SegmentNameRequiredRepeatable
Message Header Yes No
Software Segment No Yes
Message Acknowledgment Yes No
Error No No
Query Acknowledgment No No
Original-Style Query Definition Yes No
Original style query filter No No
Display Data Yes Yes
Continuation Pointer No No

DSR_Q01 is the response side of the older immediate query pattern. A system receives a QRY_Q01, evaluates the QRD and QRF filters, and returns a display response that the requester can show or parse lightly.

The word "display" is doing real work here. The main response payload is a set of DSP lines. Those lines are useful for human-facing screens and older workflows, but they are not as cleanly structured as modern segment-pattern or tabular responses.

A small DSR Q01 example

MSH|^~\&|RESULTS|CITYHOSP|RADPORTAL|CITYHOSP|20260717101502||DSR^Q01^DSR_Q01|DSRQ010001|P|2.5.1 MSA|AA|QRYQ010001 QAK|QRYQ010001|OK QRD|20260717101500|R|I|QRYQ010001|||10^RD|123456^^^CITYHOSP^MR|RES|CITYHOSP QRF|RESULTS|20260701000000|20260717235959 DSP|1||Patient: Smith, Jane Anne DSP|2||Latest final result: Chest X-ray 2026-07-14 - No acute cardiopulmonary abnormality

What systems do with it

The receiver sends DSR_Q01 as the application-level answer to the query. The requester checks MSA and QAK, matches the echoed QRD query ID, and then consumes the DSP lines. In some old applications, those lines are simply displayed. In integration work, they are often mapped into a local table or work queue with careful assumptions.

If the receiver has more data than it can return in one message, DSC can carry a continuation pointer. That pointer is not a business identifier. Treat it like an opaque token owned by the responder.

How to read the structure

MSH identifies the response, MSA acknowledges the original message control ID, and optional ERR carries error detail. QAK gives query-level status, while QRD and QRF echo the original request so the response can be audited and matched.

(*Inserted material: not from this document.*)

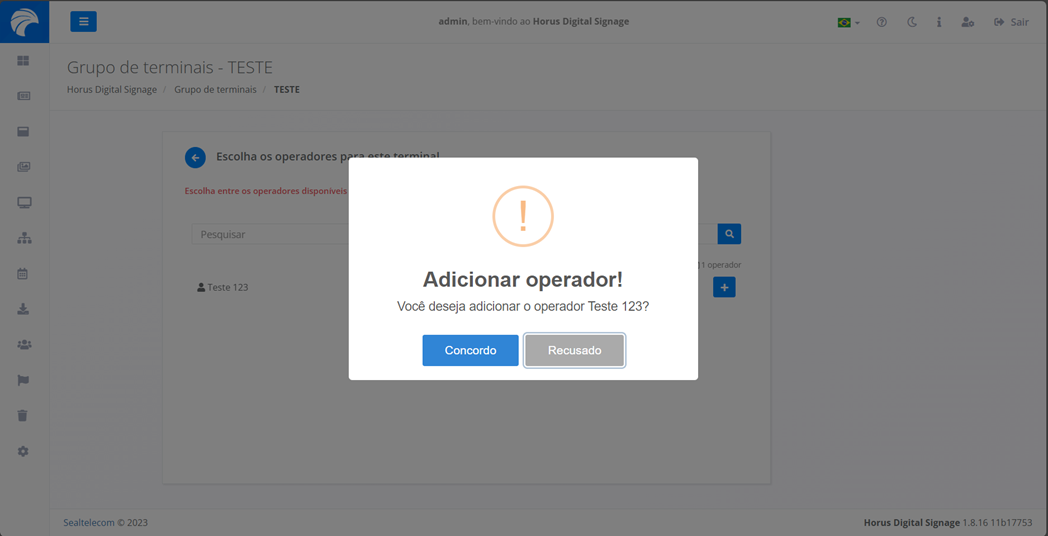Screen dimensions: 1048x536
Task: Open the settings gear in sidebar
Action: 23,452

The repeating DSP segment is the payload. DSP-3 is the line of display data, with optional set IDs and display levels around it. Because DSP is preformatted text, agree whether the receiver may change punctuation, ordering, labels, or line wrapping.

Implementation traps

Do not map a DSP line as if it were a stable clinical field unless the interface specification says the line format is fixed. A label change can break a parser that looked safe in testing.

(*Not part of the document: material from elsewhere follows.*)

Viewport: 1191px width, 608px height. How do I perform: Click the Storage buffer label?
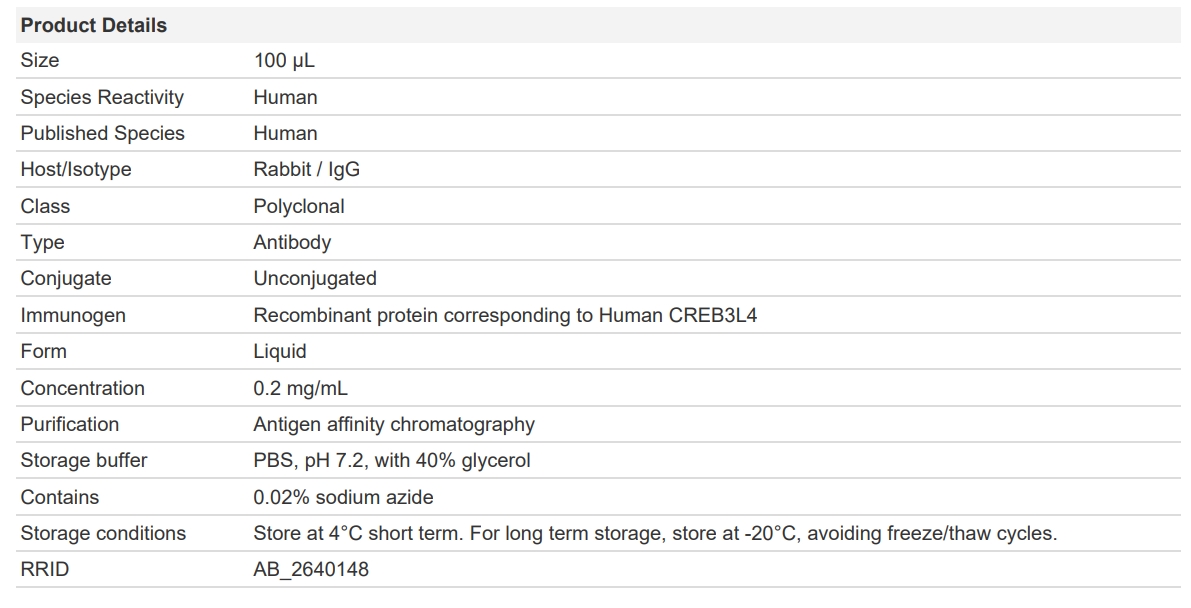tap(83, 460)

Also read QAK, not just MSA. MSA may say the message was accepted while QAK says the query found no records or was rejected by the application rules.

Reference notes

HL7's original query material describes DSR as the display response for immediate queries, with QRD and QRF echoed and DSP carrying display data. The v2 query chapter also defines DSP as preformatted display text.